Flexible working: there is still negotiation involved
If an employer cannot accommodate a request to work flexibly, they will be required to discuss alternative options before they can reject the request. For example, if it is not possible to change an employee’s working hours on all days, they could consider making the change for certain days instead. This is where flexibility has its limitations.
The new legislation, backed in the government’s response to the Making flexible working the default consultation, will also remove the requirement for employees to set out the effects of their flexible working requests to employers, removing a large administrative burden for both sides.
The ‘Making flexible working the default’ consultation recognised that flexible working is different for every employee, employer, and sector – it does not come in one size only. For an office worker, they may benefit from a job-share so they can better care for their children, or a factory worker may request different shift patterns that suit their balance between home and work.
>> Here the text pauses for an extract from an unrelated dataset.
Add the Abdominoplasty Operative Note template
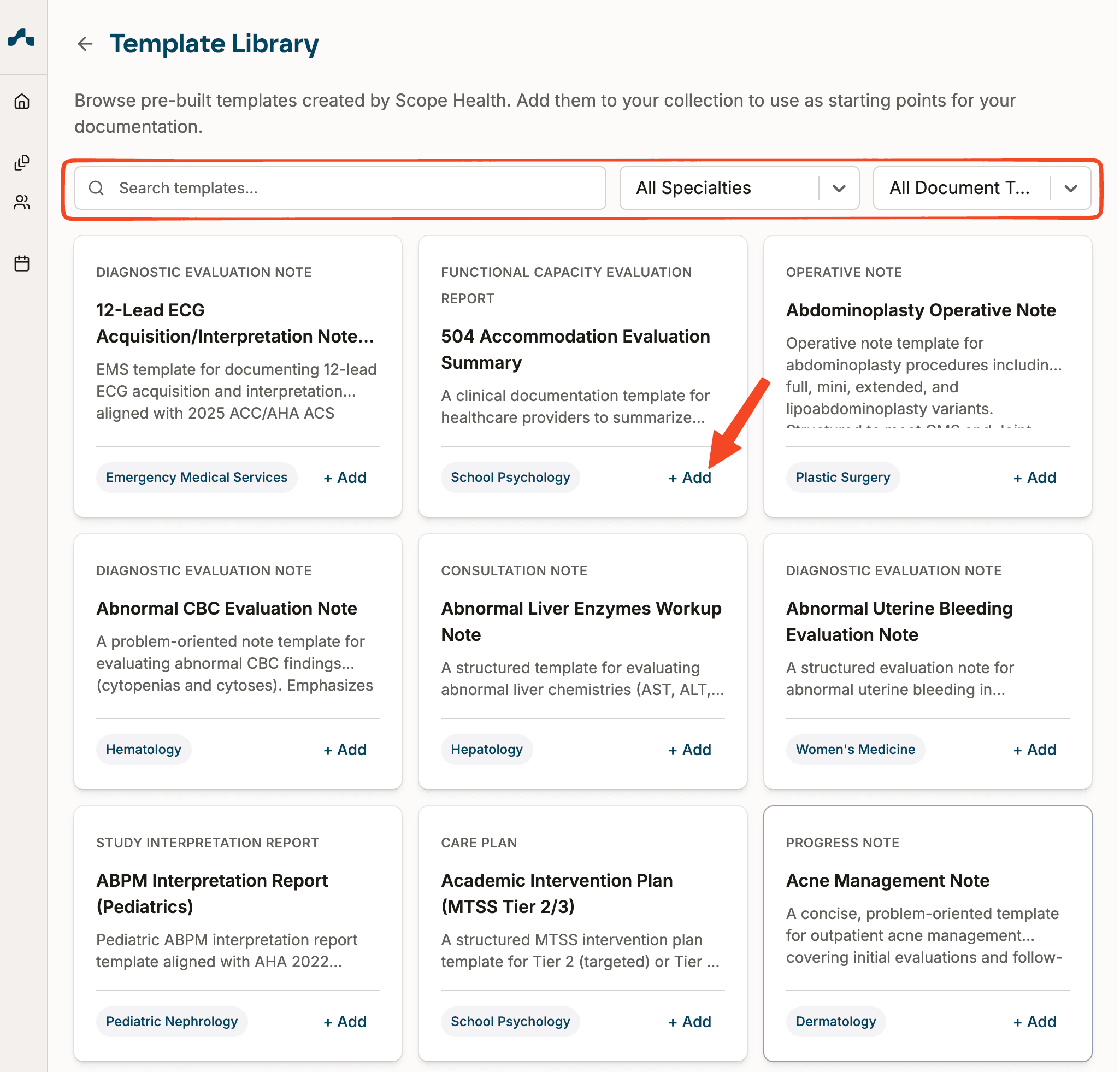Viewport: 1120px width, 1072px height. pos(1035,478)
Because of this, the government will not instruct employers or employees on how to carry out their work, instead we encourage both parties have constructive and open-minded conversations about flexible working and find arrangements that work for each side.
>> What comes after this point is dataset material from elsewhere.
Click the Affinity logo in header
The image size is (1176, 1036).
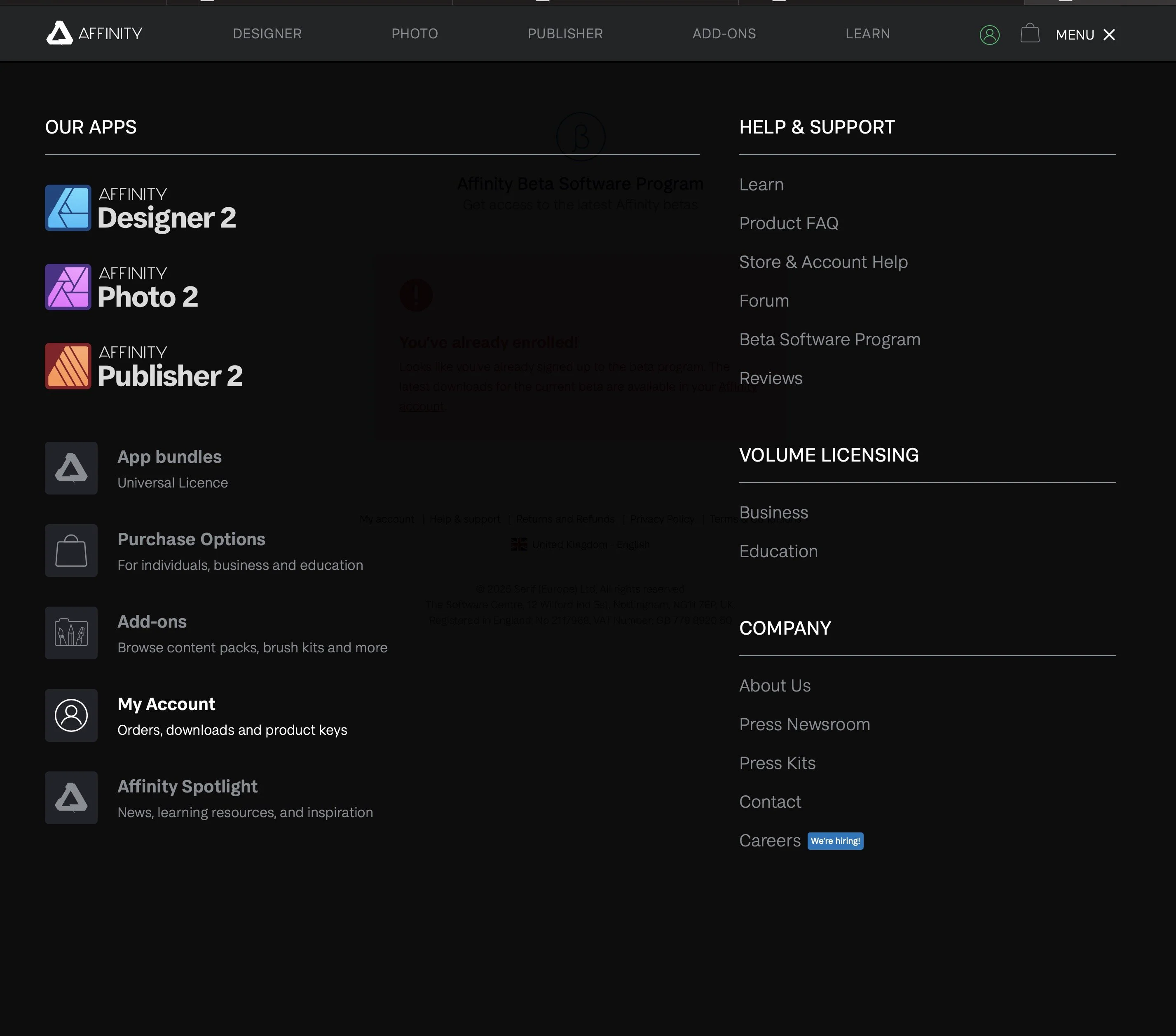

But not everyone is convinved the new rules will work, especially if you are a small business. “On the face of it, this looks like a major improvement for employees. But most small employers won’t like this announcement,” says Steven Mather, a solicitor working with small business owners.
“They’ll have to deal with flexible working requests from day one. In my experience, most flexible working requests are denied because they don’t meet the business requirements and the exceptions and get-outs for a business will remain. That means more requests and more rejections,” he says.
He continues, “Businesses have to be careful not to be discriminatory when dealing with flexible working requests or they’ll have employment tribunal claims on their hands from day one, too. They’ll also have to work a bit harder to reach a compromise on what would be acceptable to the business. The right for low paid workers to do more than one job, removing exclusivity clauses, is a sensible move and stops the sharp practice of employing someone giving them no or low hours and stopping them working elsewhere.”
What you should know about flexible working “rules”
The government has responded to the Making Flexible Working The Default consultation and is committing to in full the following:
- Remove the 26-week qualifying period before employees can request flexible working, making it a day-one right
- Require employers to consult with their employees, as a means of exploring the available options, before rejecting a flexible working request
- Allow employees to make 2 flexible working requests in any 12-month period
- Require employers to respond to requests within 2 months, down from 3
- Remove the requirement for employees to set out how the effects of their flexible working request might be dealt with by their employer
The day one right to request flexible working will be delivered through secondary legislation.
The government is pleased that it is supporting the Employment Relations (Flexible Working) Bill throughout its journey in Parliament. This Bill was introduced by Yasmin Qureshi MP and will make the other policies law through primary legislation.
The response also commits to non-legislative action: developing guidance to raise awareness and understanding of how to make and administer temporary requests for flexible working; and launching a call for evidence to better understand how informal flexible working operates in practice.
The full government response to the consultation on exclusivity clauses is on GOV.UK.